'''
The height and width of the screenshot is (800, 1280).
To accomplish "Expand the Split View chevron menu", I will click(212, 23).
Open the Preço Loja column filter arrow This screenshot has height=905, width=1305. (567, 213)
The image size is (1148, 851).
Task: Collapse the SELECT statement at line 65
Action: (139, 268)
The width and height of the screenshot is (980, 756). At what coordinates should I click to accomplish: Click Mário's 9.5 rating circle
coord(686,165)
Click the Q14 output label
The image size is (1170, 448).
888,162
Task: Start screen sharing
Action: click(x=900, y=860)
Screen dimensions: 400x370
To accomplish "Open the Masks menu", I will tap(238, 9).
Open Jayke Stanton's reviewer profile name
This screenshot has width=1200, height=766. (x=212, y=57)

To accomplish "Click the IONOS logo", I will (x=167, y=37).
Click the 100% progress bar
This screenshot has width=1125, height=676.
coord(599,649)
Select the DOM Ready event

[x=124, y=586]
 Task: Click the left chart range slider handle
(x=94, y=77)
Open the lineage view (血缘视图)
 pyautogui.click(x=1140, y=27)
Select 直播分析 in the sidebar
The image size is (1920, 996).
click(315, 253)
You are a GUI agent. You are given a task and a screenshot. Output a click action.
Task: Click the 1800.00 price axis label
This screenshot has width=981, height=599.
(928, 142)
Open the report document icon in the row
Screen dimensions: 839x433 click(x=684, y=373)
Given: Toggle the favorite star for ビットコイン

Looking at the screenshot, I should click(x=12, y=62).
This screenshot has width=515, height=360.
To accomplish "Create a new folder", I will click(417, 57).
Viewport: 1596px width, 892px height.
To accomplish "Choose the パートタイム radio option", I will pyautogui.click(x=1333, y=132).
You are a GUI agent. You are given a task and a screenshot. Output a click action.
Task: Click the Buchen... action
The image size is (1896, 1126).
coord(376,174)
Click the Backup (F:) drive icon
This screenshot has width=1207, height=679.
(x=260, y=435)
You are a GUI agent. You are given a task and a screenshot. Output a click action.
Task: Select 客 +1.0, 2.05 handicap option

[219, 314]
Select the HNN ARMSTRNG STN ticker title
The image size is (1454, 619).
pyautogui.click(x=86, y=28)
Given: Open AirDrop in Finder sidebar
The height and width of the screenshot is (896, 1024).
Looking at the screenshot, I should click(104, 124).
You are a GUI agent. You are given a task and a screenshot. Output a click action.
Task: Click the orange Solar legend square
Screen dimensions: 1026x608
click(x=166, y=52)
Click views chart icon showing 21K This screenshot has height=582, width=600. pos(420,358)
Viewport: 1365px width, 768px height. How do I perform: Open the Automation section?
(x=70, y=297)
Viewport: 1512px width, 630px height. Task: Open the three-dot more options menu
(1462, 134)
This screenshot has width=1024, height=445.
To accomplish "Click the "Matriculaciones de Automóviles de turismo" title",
'''
Retype the listing above in full, exactly as it stands.

The height and width of the screenshot is (800, 1280).
To accomplish "Expand the Split View chevron menu", I will click(212, 23).
Open the Preço Loja column filter arrow This screenshot has height=905, width=1305. (567, 213)
The image size is (1148, 851).
Task: Collapse the SELECT statement at line 65
Action: (139, 268)
The width and height of the screenshot is (980, 756). At what coordinates should I click to accomplish: Click Mário's 9.5 rating circle
coord(686,165)
Click the Q14 output label
The image size is (1170, 448).
888,162
Task: Start screen sharing
Action: click(x=900, y=860)
Screen dimensions: 400x370
To accomplish "Open the Masks menu", I will tap(238, 9).
Open Jayke Stanton's reviewer profile name
This screenshot has width=1200, height=766. (x=212, y=57)

To accomplish "Click the IONOS logo", I will (x=167, y=37).
Click the 100% progress bar
This screenshot has width=1125, height=676.
coord(599,649)
Select the DOM Ready event

[x=124, y=586]
 Task: Click the left chart range slider handle
(x=94, y=77)
Open the lineage view (血缘视图)
 pyautogui.click(x=1140, y=27)
Select 直播分析 in the sidebar
The image size is (1920, 996).
click(315, 253)
You are a GUI agent. You are given a task and a screenshot. Output a click action.
Task: Click the 1800.00 price axis label
This screenshot has width=981, height=599.
(928, 142)
Open the report document icon in the row
Screen dimensions: 839x433 click(x=684, y=373)
Given: Toggle the favorite star for ビットコイン

Looking at the screenshot, I should click(x=12, y=62).
This screenshot has width=515, height=360.
To accomplish "Create a new folder", I will click(417, 57).
Viewport: 1596px width, 892px height.
To accomplish "Choose the パートタイム radio option", I will pyautogui.click(x=1333, y=132).
You are a GUI agent. You are given a task and a screenshot. Output a click action.
Task: Click the Buchen... action
The image size is (1896, 1126).
coord(376,174)
Click the Backup (F:) drive icon
This screenshot has width=1207, height=679.
(x=260, y=435)
You are a GUI agent. You are given a task and a screenshot. Output a click action.
Task: Select 客 +1.0, 2.05 handicap option

[219, 314]
Select the HNN ARMSTRNG STN ticker title
The image size is (1454, 619).
pyautogui.click(x=86, y=28)
Given: Open AirDrop in Finder sidebar
The height and width of the screenshot is (896, 1024).
Looking at the screenshot, I should click(104, 124).
You are a GUI agent. You are given a task and a screenshot. Output a click action.
Task: Click the orange Solar legend square
Screen dimensions: 1026x608
click(x=166, y=52)
Click views chart icon showing 21K This screenshot has height=582, width=600. pos(420,358)
Viewport: 1365px width, 768px height. How do I perform: Open the Automation section?
(x=70, y=297)
Viewport: 1512px width, 630px height. Task: Open the three-dot more options menu
(1462, 134)
This screenshot has width=1024, height=445.
To accomplish "Click the "Matriculaciones de Automóviles de turismo" title",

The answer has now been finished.